CDEvents brings standardization for events consumed and produced by tools in the software development life-cycle (SDLC). Some of the tools that are candidate for CDEvents adoption already produce events, in their own specific formats. Some of these events exist or can be mapped to events available in the CDEvents specification. Some events might be added to CDEvents, if they're considered for interoperability by the CDEvents community. Some events however, are very specific to a tool or are not relevant from an interoperability point of view.

Custom event types exist as a mean to make it easier for tools to adopt CDEvents and provide event producers and consumers with a consistent way to produce and consume events aligned to the CDEvents specification.

To ensure interoperability, tools should use events available in the CDEvents specification as much as possible. Missing events can be proposed to the CDEvents community and included in future releases. Custom events are meant for events that are strictly tool specific and thus not good candidates for CDEvents.
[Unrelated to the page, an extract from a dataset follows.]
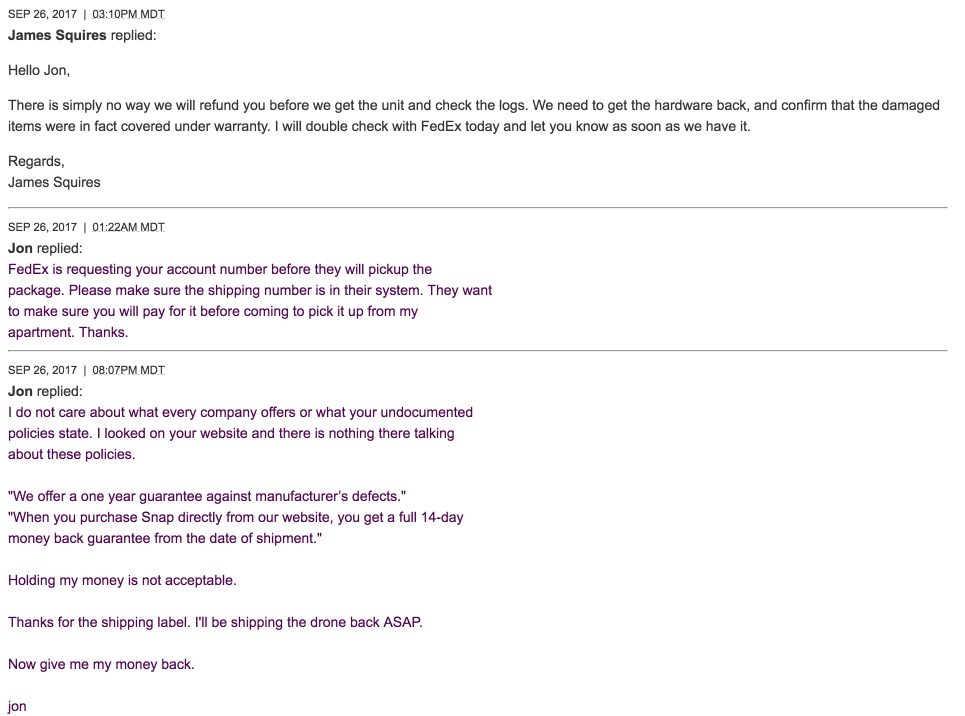The height and width of the screenshot is (716, 965).
Task: Click the paragraph about checking FedEx today
Action: point(473,116)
Custom events can be used as an interim solution until new events are included in the CDEvents specification. When considering this option, please note that the migration from custom events to CDEvents may be disruptive for both event consumers and producers. Thus it is not recommended to use interim custom events at a large scale.

Specification

The following features of the specification are related to custom events:

  • The dev.cdeventsx event-type namespace: This namespace is reserved for events that are compliant with the CDEvents specification, whose subject structure and semantics are defined outside of CDEvents.
  • The schemaUri property in the context: events may supply their schema URI via this new context property. Events must always validate against the CDEvents official schema too.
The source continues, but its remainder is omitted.